• [Work item A]:
Answer these questions using the post about handing in an essay.
(i) According to the writer's husband, what two things have both improved?
(ii) What did Jbird tell the writer to think of her work as?
(iii) How many more of these remain before the writer is done with the degree?
• [Work item B]: Return the portion of the post about handing in an essay between "Back to the" and "it too well.", inclusive.

• [Selected passage]:
○ ○ ○ ○
I'm handing in an essay today. There was a point when I was proof reading this essay that I was in tears because I thought my
writing was so awful. My encouraging husband told me it's because my writing has
improved a lot but so have my expectations. My feelings of frustration come because I want my writing to be better
than it is, but he tells me it's already
better than other things I've recently written. Good teaching on his part, teachers have to be motivators. This is an example of wanting to be able to do something straight away, wanting to avoid the inevitable klutziness of developing a new skill. My lecturer had me read something about that just this week. It seems obvious, right? Yet if we don't have motivation, good guidance, or know how to progress, we reject these feelings of klutziness and give up.
Back to the essay: I finished it last week but a wise sage (a.k.a.: Jbird) once said to me when I suggested I might hand something in early: Annabel, think of it as a piece of art, keep working on it for as much time as you have because it will never be perfect. He then went on a spiel about his piano playing. He does like to preach and he says some pretty good stuff. Unfortunately, I'm not always patient enough to listen. So I've read and reread this tedious piece of work for the last few days and today is 'D' day. It's a funny journey. Now that I'm handing it in, I'm less sure than ever that I'm on the right track. It seems that my writing has been whittled down to the simplest terms and I've begun to wonder whether it has enough depth. I probably know it too well.
Only three more of these to go and I'm done with this degree. Hooray!
○ ○ ○ ○
[Dataset entries]
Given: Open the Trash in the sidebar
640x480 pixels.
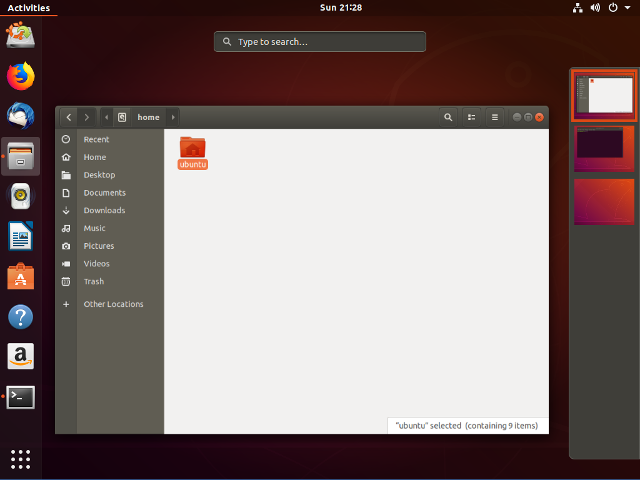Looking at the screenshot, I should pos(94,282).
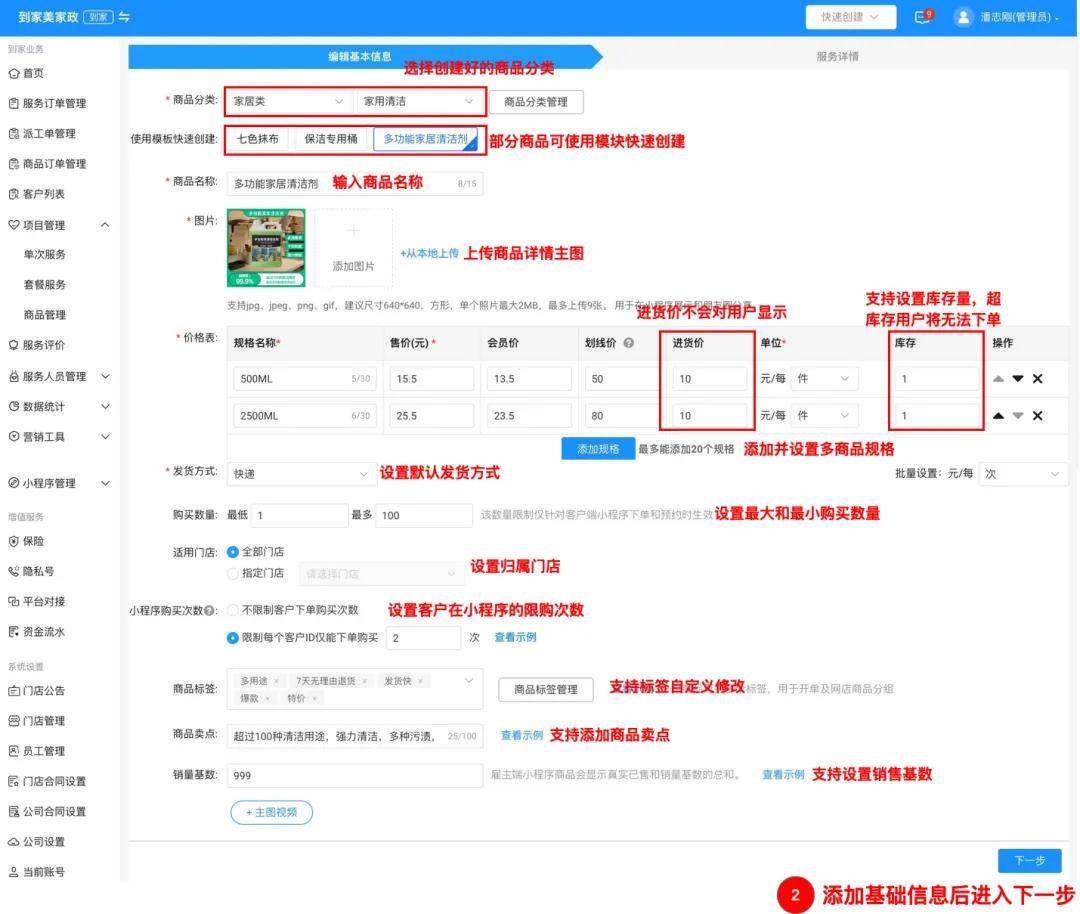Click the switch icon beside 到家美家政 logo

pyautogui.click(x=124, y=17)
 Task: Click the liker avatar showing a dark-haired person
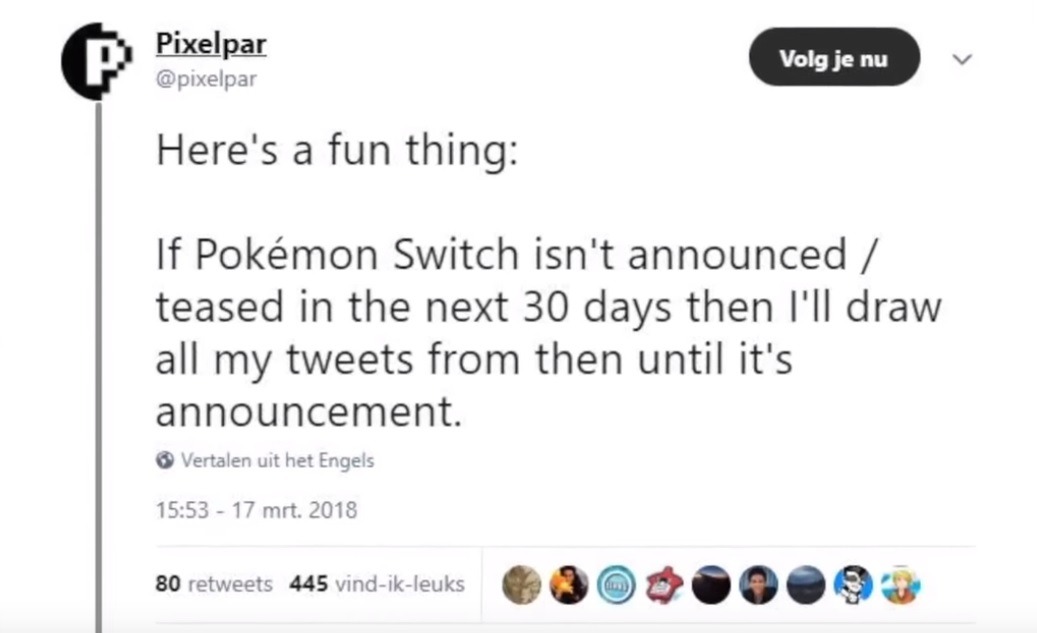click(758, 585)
○ ○ ○ ○
• [Response box A]:
(i) Her writing and her expectations.
(ii) A piece of art.
(iii) Three.

• [Response box B]:
Back to the essay: I finished it last week but a wise sage (a.k.a.: Jbird) once said to me when I suggested I might hand something in early: Annabel, think of it as a piece of art, keep working on it for as much time as you have because it will never be perfect. He then went on a spiel about his piano playing. He does like to preach and he says some pretty good stuff. Unfortunately, I'm not always patient enough to listen. So I've read and reread this tedious piece of work for the last few days and today is 'D' day. It's a funny journey. Now that I'm handing it in, I'm less sure than ever that I'm on the right track. It seems that my writing has been whittled down to the simplest terms and I've begun to wonder whether it has enough depth. I probably know it too well.